City on Fire est le premier film personnel de Ringo Lam, les cinq autres étant des films de commande. C’est l’un des tout premiers "héroic bloodshed", spécialité local de Hong-Kong, comme Long arm of the law ou Le Syndicat du Crime de John Woo. Contrairement à ce dernier, la réalisation est plutôt sobre, nerveuse et sèche, on est dans la dénonciation de la criminalité rampante à Hong-Kong, donc point de fioriture. L’intensité du film monte crescendo grâce à son scénario et le jeu des acteurs (Chow Yun-Fat joue d’abord un personnage enjoué malgré son traumatisme, mais qui fini par perdre son entrain). Il est amusant de voir quelques années avant The Killer une histoire qui met déjà en scène une amitié improbable entre Chow Yun-Fat et Danny Lee, le criminel nihiliste (habituellement cantonné aux rôles de policiers). Une camaraderie qui perturbe Ko Chow au risque de ne plus savoir quoi faire et en payer le prix fort.
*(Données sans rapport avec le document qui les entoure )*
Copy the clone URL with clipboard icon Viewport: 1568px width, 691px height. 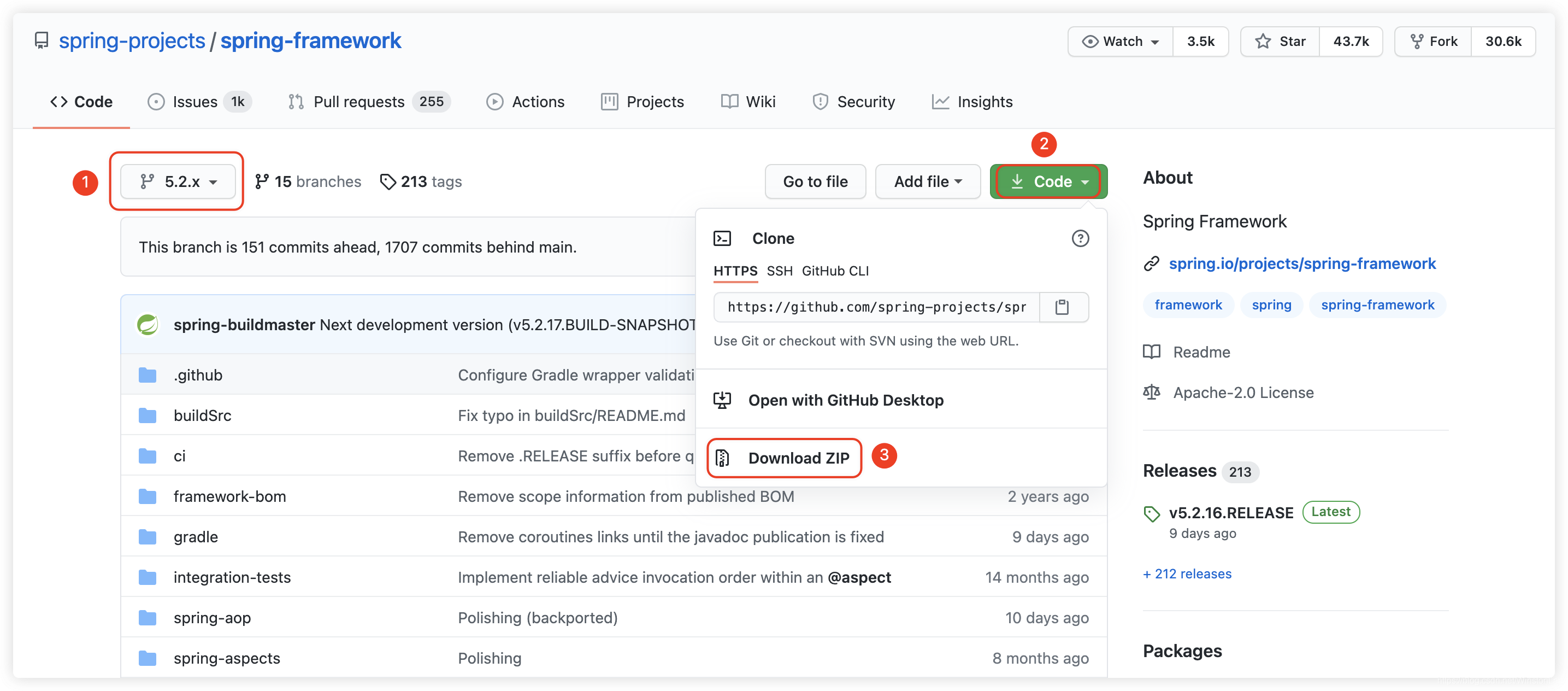[x=1062, y=307]
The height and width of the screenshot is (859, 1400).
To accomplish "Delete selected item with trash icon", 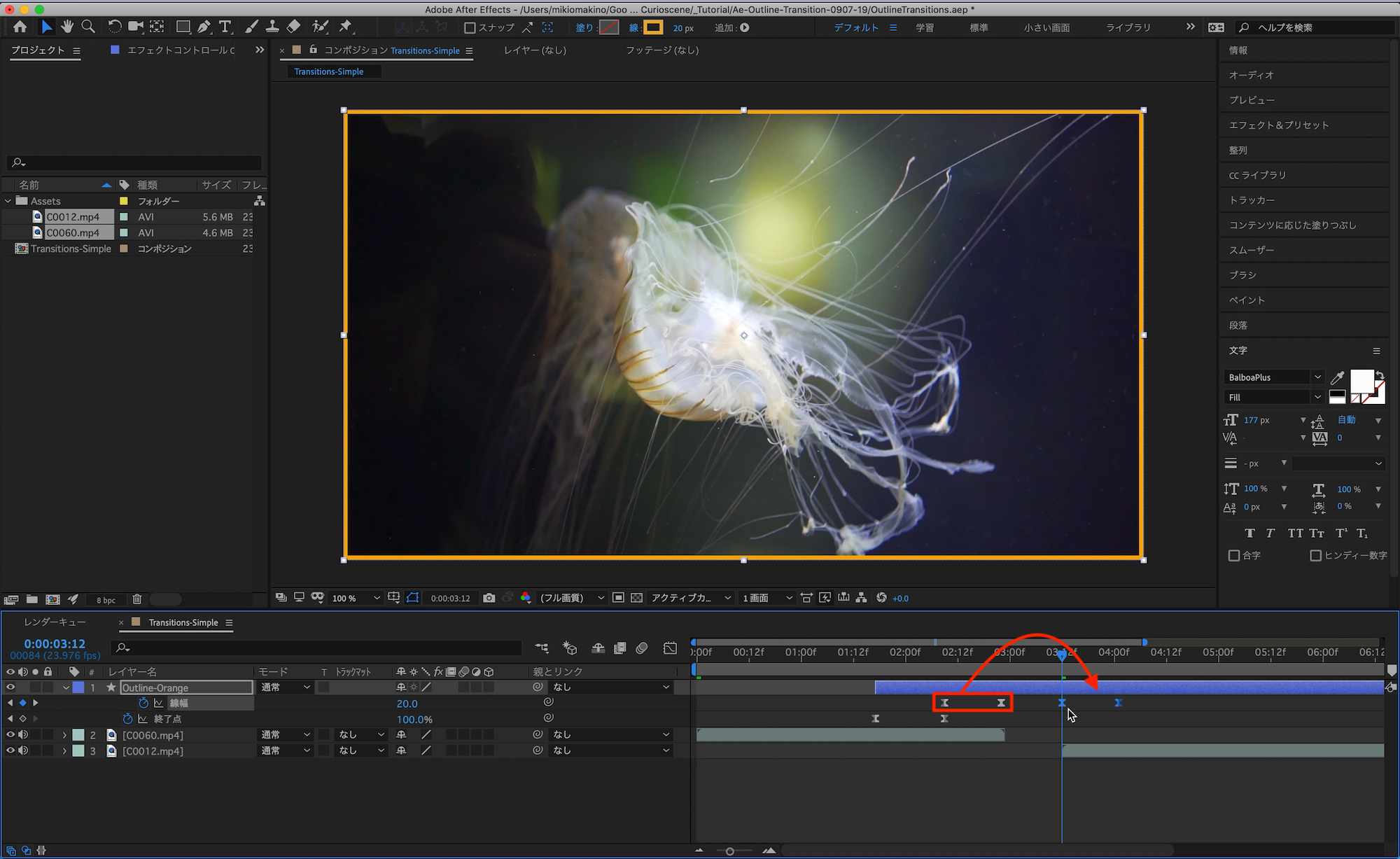I will 137,599.
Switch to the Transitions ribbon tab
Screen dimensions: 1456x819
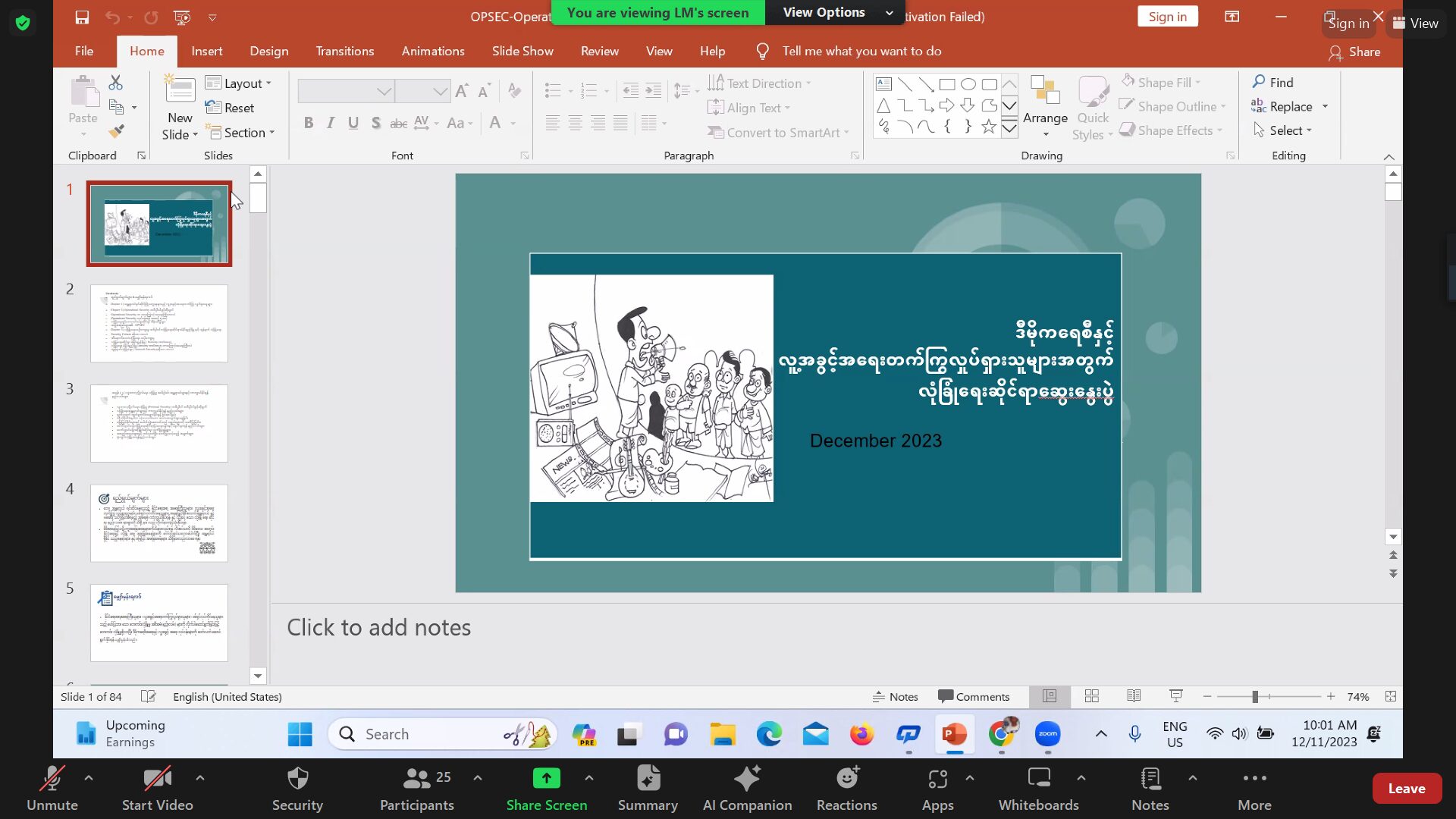click(344, 51)
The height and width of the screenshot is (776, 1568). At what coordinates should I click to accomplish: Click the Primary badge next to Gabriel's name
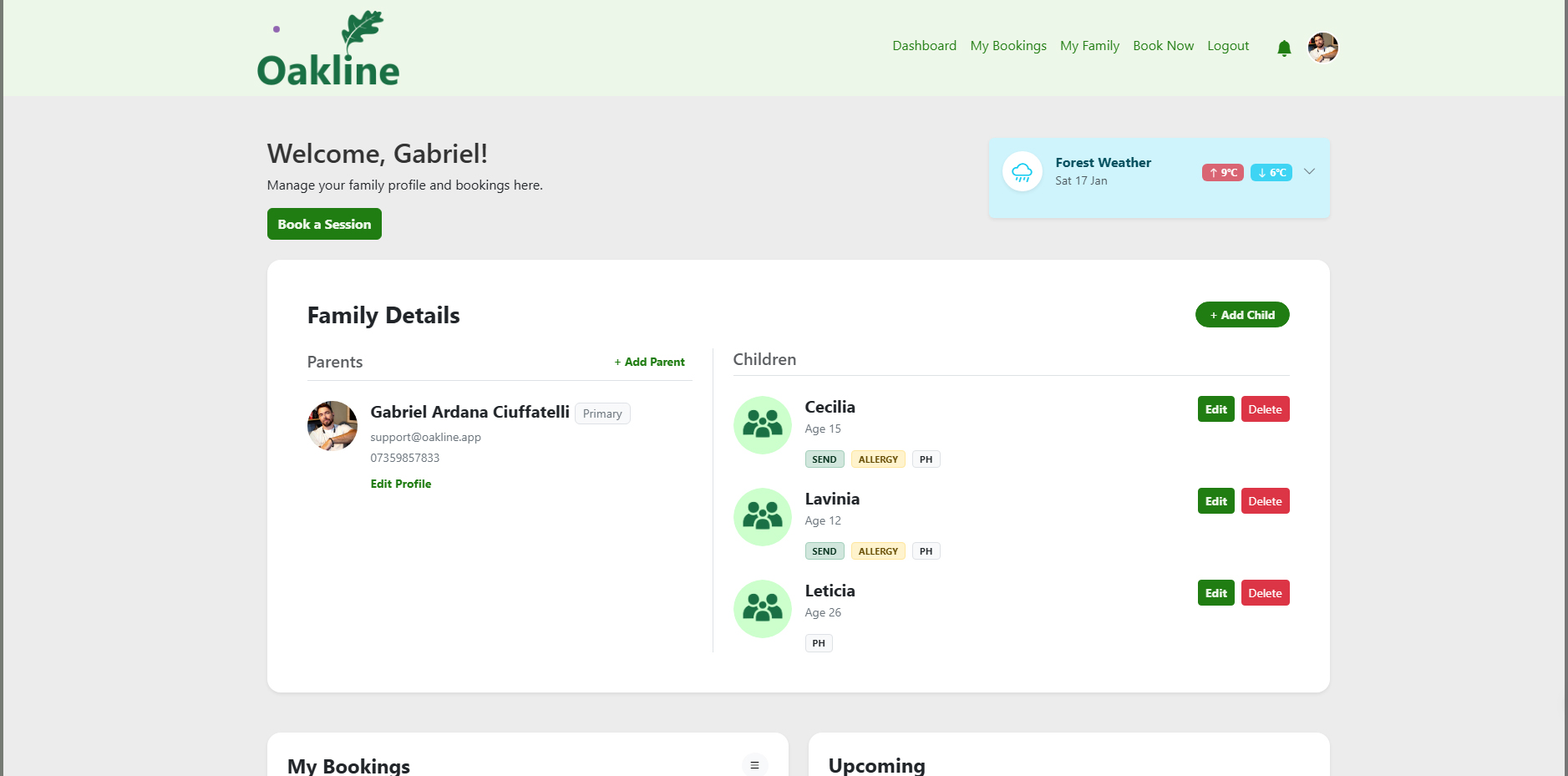pos(601,413)
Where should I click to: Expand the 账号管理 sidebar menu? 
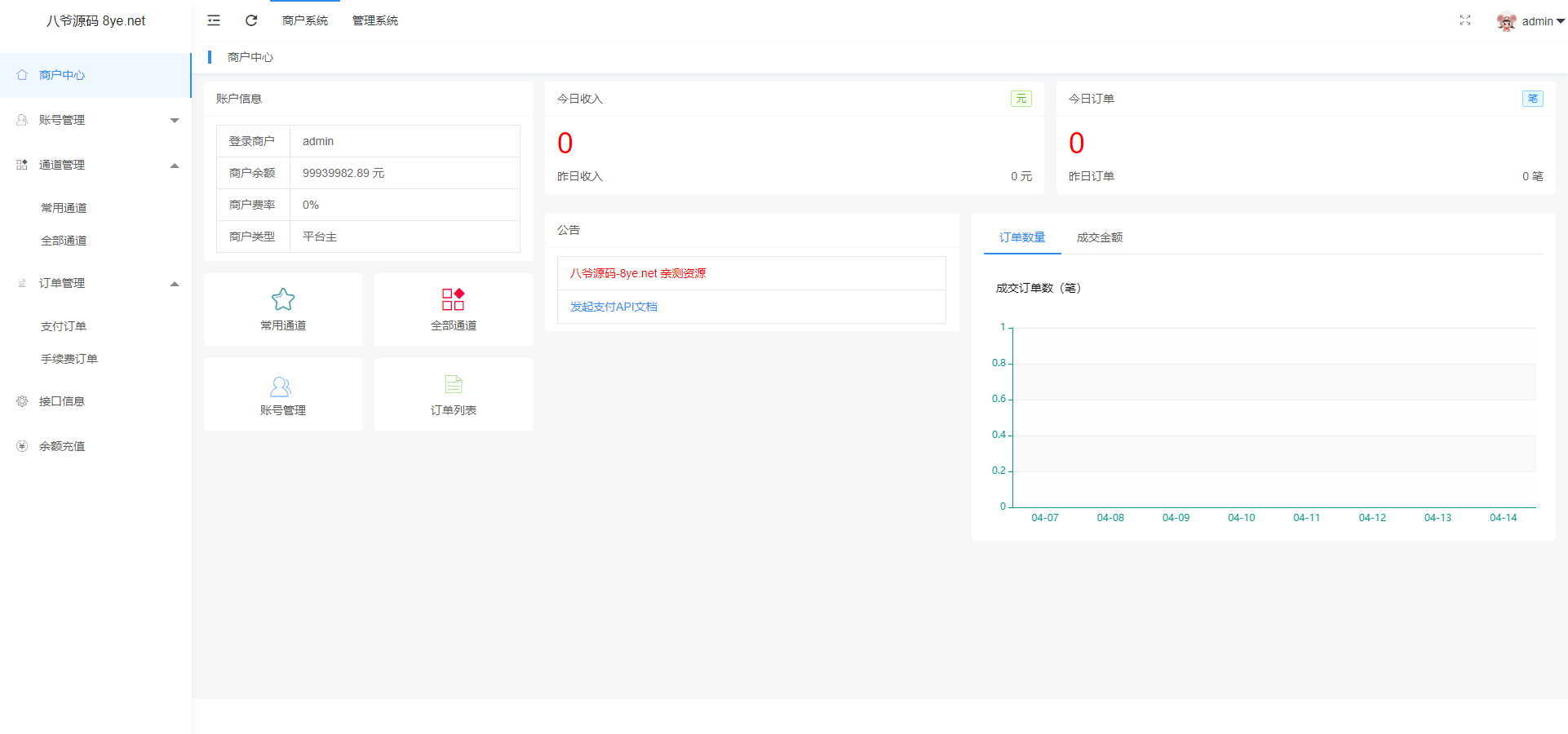point(174,119)
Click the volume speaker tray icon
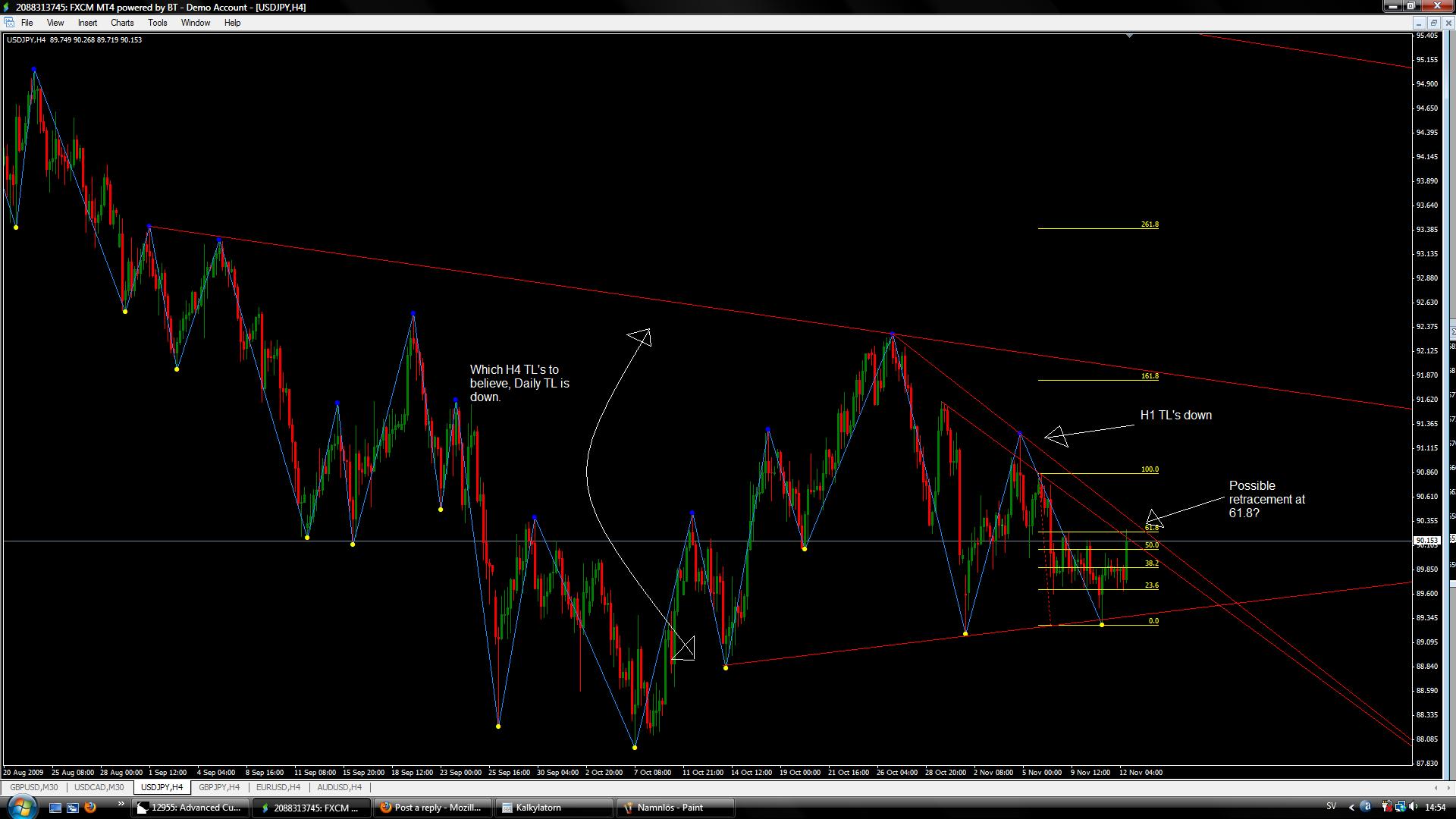1456x819 pixels. pyautogui.click(x=1414, y=807)
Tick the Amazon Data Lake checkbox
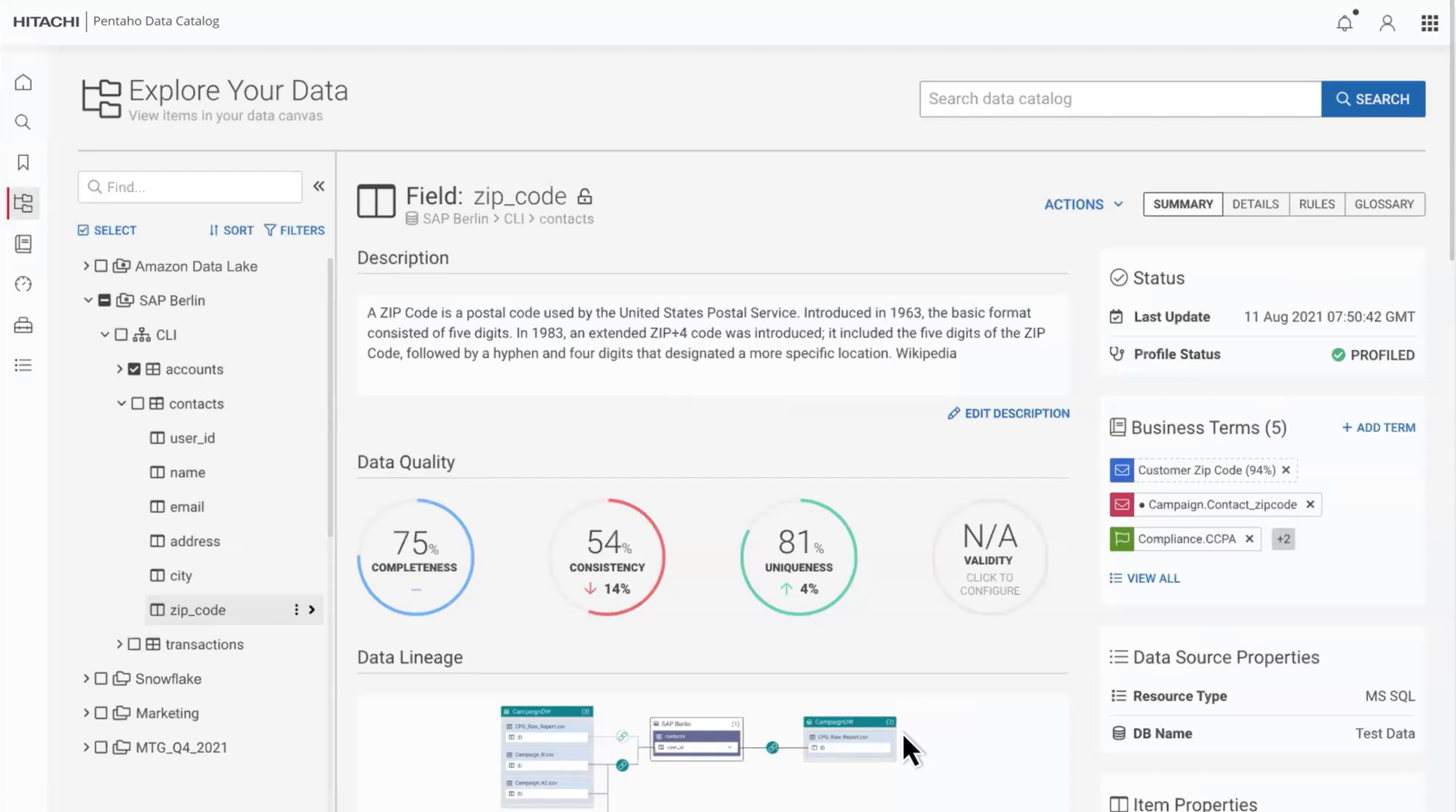The width and height of the screenshot is (1456, 812). 101,266
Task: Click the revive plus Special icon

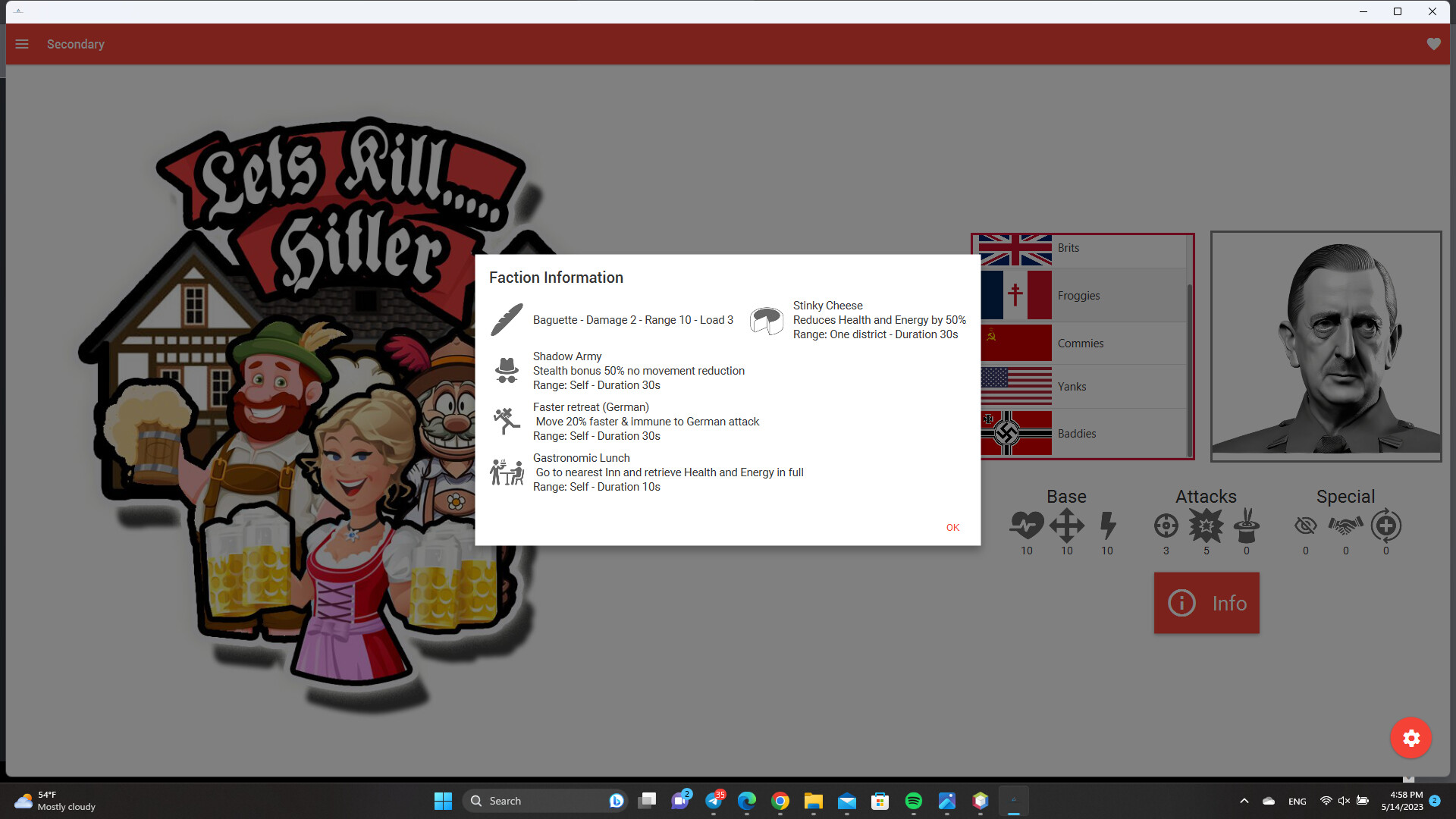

On peut toutefois faire le léger reproche au film que leur rapprochement est un peu trop rapide et bref pour être vraiment crédible au vue de la fin. Un des autres points faibles du film est la relation un peu ridicule qu’il entretient avec sa fiancée, à base de « je t’aime, moi non plus », elle a le rôle assez cliché (et misogyne) de la petite amie chiante qui ne pose que des problèmes au héros. Cette partie aurait méritée d’être développée autrement. Enfin il faut citer la musique assez horripilante, très cheap, caractéristique des films de l’époque, qu’on entend beaucoup trop et qui fait dater un peu le film. Mais on oublie ces petits défauts grâce aux séquences d’anthologies qui traversent le film : la traversée de Hong Kong en courant de Chow Yun-Fat, monumentale d’intensité, ainsi que les scènes finales, réalisées avec une grande maîtrise formelle (telle que Tarantino s’en serait beaucoup inspiré pour son Reservoir Dogs).
Près de trente ans après sa sortie, City on Fire reste une œuvre culte de par son sujet et son traitement, et qui fait date dans l’histoire du cinéma hong-kongais, très novateur à son époque et qui a directement influencé de nombreux films et réalisateurs.